Arshad M Khan
Pakistan has a new prime minister. A remarkable man: a remarkable history-making career in cricket leading to numerous awards and records; a remarkable politician, mocked when he started, who after a 22-year struggle has reached the pinnacle of power.
Bringing home the 1992 World Cup as captain of the Pakistan cricket team made him a national hero. His achievements in the sport have led to him being called one of the best all-rounders in the sport and the finest fast bowler cricket has ever seen. He is one of only eight to have achieved the all-rounder’s triple, meaning over 3000 runs and 300 wickets in Test matches.

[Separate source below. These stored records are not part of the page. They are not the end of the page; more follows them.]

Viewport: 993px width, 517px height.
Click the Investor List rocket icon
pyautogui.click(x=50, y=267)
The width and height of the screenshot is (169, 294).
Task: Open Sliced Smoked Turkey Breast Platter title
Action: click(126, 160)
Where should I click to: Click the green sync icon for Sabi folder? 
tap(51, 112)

Still, he will need all the skill and tenacity he has displayed in his dual career to cope with Pakistan’s current political and fiscal problems. Although his PTI (Tehreek-e-Insaf) Justice Party did not secure an absolute majority, it has more seats than the previous two major dynastic parties run by the Sharif and Bhutto families. If he is able to diminish the influence of enormously wealthy landowners and corrupt industrialists and make a significant dent in the feudal society outside of urban areas, that itself would be a signal achievement. He has already made woeful inequality a cornerstone of his platform.

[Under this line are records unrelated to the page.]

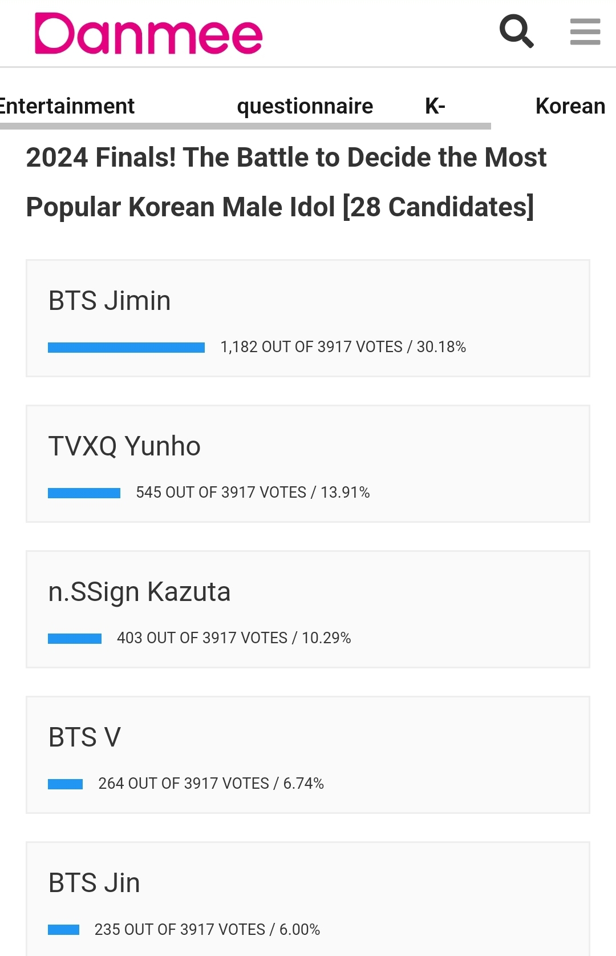Click BTS V's blue vote bar
Viewport: 616px width, 956px height.
coord(65,784)
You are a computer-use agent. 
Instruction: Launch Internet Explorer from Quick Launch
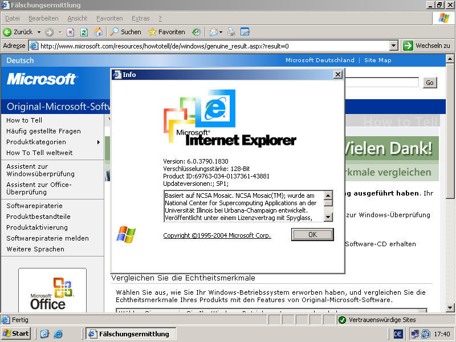point(56,333)
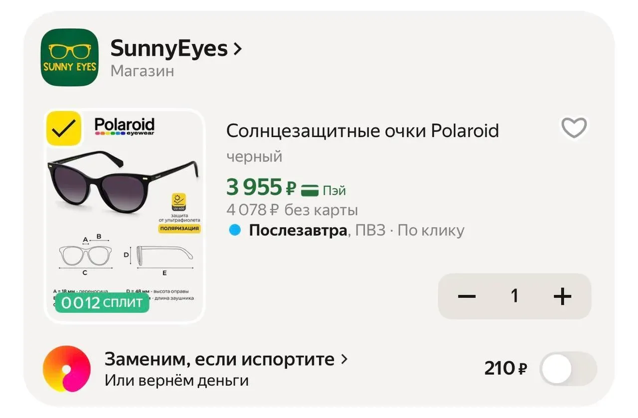Image resolution: width=638 pixels, height=418 pixels.
Task: Click the colorful protection plan icon
Action: pos(67,369)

Whether his gradual shift over the years towards a more religious discourse (as when addressing the plight of the poor) takes the form of a Taliban-like anti-feminism is difficult to imagine despite the exaggerated fears of certain commentators whose bread and butter is feminism.
Were it true, his former wife and mother of his two sons, Jemima Goldsmith, who is a Contributing Editor of the established left-leaning New Statesman, would not be congratulating him publicly. They have cordial relations and mutual respect, and he often stays at her mother’s house when in England.
Campaign rhetoric as a guide to subsequent policy is notoriously unreliable. No matter, we will know soon enough. He has noted often that Pakistan has failed militarily with the Taliban, thus leaving dialogue and compromise to end the impasse. It also explains his attitude towards the US and its heavy-handed behavior with Pakistan. His call for self-sufficiency resonated in a country tired of repeated humiliation.
His stance on Kashmir is different for he chooses to focus not on the territorial issue but on human rights and better conditions for the population. Such pragmatism should find a sympathetic ear in Delhi and lead to better relations in the near term, with always the hope for a final solution based on some form of autonomy. His frequent mention of increased trade if implemented would form economic links and a meshing of interests to the benefit of the subcontinent as a whole — confidence building measures essential to trust and long-term peace.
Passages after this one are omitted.